Using polymorphism data from the whole genome we estimated the individual masked load as the sum of the GERP scores of all deleterious derived alleles in heterozygous genotypes, divided by the number of called genotypes per individual to account for differences in callability between individuals. The load was highest in wolves from Finland and Russia, and in immigrants to Scandinavia (Figure 4, top panel). The three founders of the original Scandinavian populations had somewhat lower masked load, and the load further decreased during subsequent generations of inbreeding. Like for VEP/SIFT data on heterozygous genotypes in protein-coding genes, the arrival and breeding of new immigrants to the Scandinavian population increased the masked load, followed by a decrease during subsequent generations of inbreeding.

The realized load, the sum of GERP scores of deleterious derived alleles in homozygous genotypes divided by all called sites in the genome, showed the opposite pattern (Figure 4, bottom panel), again similar to VEP/SIFT data on homozygous genotypes in protein-coding genes. In this case the load was generally lowest in the larger populations and in immigrants (about 40,000 derived homozygous sites per individual; Table S4). In Scandinavia, the realized load increased with inbreeding (up to over 52,000 sites, or 27%), was balanced by the integration of new immigrants (≈43,000 sites) and then again increased with subsequent inbreeding (≈47,000 sites after three generations of inbreeding).

Finally, we considered a set of mutations in protein-coding genes that are candidates for being truly deleterious, namely the intersect of deleterious missense mutations and mutations with a GERP score >4 (n = 2027). This set shows a site frequency spectrum that is further shifted to the left compared to deleterious missense mutations with a GERP score ≤4 (Figure S4). In the 11 inbred wolves sampled 2007–2015, there were on average 75.5 ± 10.5 homozygous “highly deleterious” genotypes per individual, compared to 47.9 ± 5.0 in the first-generation offspring to the founders. Thus, again, inbreeding led to the exposure of deleterious alleles, potentially contributing to inbreeding depression.

4 DISCUSSION

Although the concept of genetic load was formulated more than 70 years ago (Muller, 1950), it is not until very recently it has become possible to estimate the load with other than quantitative genetic approaches. While such approaches have provided important insights into the relationship between inbreeding and fitness (Morton et al., 1956), they cannot address the molecular basis of the genetic load or be used in natural populations of non-model species without information on inbreeding coefficients and access to phenotypic data. Those obstacles can be overcome by whole-genome sequencing of population samples followed by analyses of the functional character of segregating variation in the data, a direction of research with considerable current interest (Bertorelle et al., 2022).

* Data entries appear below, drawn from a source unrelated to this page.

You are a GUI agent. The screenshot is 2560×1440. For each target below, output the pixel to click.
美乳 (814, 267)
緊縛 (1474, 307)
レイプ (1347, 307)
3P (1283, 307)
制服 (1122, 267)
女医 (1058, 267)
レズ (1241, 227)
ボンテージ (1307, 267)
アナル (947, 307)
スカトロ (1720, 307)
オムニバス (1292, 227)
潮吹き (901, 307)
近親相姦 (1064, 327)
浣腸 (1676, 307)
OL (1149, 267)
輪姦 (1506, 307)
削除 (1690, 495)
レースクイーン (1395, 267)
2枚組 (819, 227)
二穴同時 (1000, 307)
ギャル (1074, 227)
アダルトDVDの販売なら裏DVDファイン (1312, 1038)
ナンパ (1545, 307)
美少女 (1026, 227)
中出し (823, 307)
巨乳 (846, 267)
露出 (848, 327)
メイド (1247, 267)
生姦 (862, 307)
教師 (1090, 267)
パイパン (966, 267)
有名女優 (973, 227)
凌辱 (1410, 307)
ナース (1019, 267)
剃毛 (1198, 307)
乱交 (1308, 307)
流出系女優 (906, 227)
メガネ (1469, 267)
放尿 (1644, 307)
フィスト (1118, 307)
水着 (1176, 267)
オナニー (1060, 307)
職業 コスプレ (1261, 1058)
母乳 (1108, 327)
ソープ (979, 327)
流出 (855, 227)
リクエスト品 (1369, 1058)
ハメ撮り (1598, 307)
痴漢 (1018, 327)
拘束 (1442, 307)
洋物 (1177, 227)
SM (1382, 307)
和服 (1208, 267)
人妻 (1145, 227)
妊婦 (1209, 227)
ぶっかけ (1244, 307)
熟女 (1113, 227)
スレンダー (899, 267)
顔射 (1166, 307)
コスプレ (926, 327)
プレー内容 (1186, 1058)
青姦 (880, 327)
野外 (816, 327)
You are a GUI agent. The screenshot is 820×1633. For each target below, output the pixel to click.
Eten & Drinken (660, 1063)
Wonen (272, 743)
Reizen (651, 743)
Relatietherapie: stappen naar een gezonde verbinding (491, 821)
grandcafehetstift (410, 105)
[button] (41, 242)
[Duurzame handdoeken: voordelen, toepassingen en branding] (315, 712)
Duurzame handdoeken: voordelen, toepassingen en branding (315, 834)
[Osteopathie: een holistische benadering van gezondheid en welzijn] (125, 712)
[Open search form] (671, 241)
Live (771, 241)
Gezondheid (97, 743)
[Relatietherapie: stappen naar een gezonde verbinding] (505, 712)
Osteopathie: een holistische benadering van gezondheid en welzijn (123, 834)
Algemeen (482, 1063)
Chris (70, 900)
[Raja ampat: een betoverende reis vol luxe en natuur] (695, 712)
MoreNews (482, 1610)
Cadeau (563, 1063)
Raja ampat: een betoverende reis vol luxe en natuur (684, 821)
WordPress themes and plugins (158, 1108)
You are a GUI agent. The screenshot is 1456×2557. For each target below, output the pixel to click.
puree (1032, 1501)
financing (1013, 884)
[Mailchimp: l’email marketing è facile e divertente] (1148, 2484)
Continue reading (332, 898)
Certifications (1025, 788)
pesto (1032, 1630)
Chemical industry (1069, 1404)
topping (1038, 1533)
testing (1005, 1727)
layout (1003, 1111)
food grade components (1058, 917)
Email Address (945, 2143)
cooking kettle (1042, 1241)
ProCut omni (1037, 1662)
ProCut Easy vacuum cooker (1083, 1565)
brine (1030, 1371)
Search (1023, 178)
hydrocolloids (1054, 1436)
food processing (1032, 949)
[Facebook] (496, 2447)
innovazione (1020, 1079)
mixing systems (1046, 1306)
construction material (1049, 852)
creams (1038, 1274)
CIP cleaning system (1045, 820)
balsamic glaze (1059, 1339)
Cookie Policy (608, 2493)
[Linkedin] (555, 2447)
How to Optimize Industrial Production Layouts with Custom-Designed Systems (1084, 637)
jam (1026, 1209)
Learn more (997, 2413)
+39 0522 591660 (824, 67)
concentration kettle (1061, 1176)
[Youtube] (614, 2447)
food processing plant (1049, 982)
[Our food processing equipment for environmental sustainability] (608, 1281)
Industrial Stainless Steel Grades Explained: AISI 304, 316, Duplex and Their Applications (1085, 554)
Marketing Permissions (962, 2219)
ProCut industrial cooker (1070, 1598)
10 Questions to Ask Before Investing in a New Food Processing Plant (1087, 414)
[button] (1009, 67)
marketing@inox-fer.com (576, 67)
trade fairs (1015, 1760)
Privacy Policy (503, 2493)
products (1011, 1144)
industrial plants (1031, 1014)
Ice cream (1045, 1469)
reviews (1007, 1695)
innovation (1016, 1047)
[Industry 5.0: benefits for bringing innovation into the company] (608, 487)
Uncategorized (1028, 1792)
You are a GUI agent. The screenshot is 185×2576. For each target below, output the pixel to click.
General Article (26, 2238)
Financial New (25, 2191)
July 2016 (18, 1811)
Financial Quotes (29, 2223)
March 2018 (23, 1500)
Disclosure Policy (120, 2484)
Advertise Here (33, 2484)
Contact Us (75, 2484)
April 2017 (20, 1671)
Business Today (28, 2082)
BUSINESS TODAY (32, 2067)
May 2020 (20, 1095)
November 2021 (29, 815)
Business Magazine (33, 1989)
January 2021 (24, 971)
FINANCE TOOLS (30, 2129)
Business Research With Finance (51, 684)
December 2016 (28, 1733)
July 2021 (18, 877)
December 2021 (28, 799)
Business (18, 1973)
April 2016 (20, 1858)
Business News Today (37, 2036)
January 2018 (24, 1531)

With a sample size (>200 genomes) exceeding that of most other studies of natural populations of endangered species, it is not surprising that we found a large number of deleterious variants, larger than seen in several other species of conservation concern (like brown bears, Benazzo et al., 2017; Alpine ibex, Grossen et al., 2020; Indian tigers, Khan et al., 2021; Iberian lynx, Kleinman-Ruiz et al., 2022). For example, in the Russian reference sample of 14 individuals we found more than 20,000 missense mutations in protein-coding genes, of which 3756 were confidently assigned as deleterious with an average of more than 1000 mutations per individual. There is yet to be established a common approach for quantifying the genetic load and thereby be able to compare results from different studies and species. The quality (and coverage) of the original data differ among studies, and so does the bioinformatic pipeline used (e.g., including filtering procedures, the choice of algorithm used for effect prediction, and cutoffs for nominating a site as conserved). Genomes vary in assembly quality and annotation, and when using conservation scores from multiple alignments (like with GERP) the outcome is dependent on which species are included in the alignment. It is therefore difficult to say whether the masked or the realized load in wolf populations is high or low compared to other species. However, the sheer number (90,000) of mutations with a GERP score above 4 in the Russian population indicate that mutations with potentially negative effects on fitness are common in wolf genomes and that the masked load probably should be considered high. Moreover, since GERP data was only possible to obtain for regions of the wolf genome alignable across a very large number of species, the actual number of deleterious mutations in wolf genomes is likely to be higher.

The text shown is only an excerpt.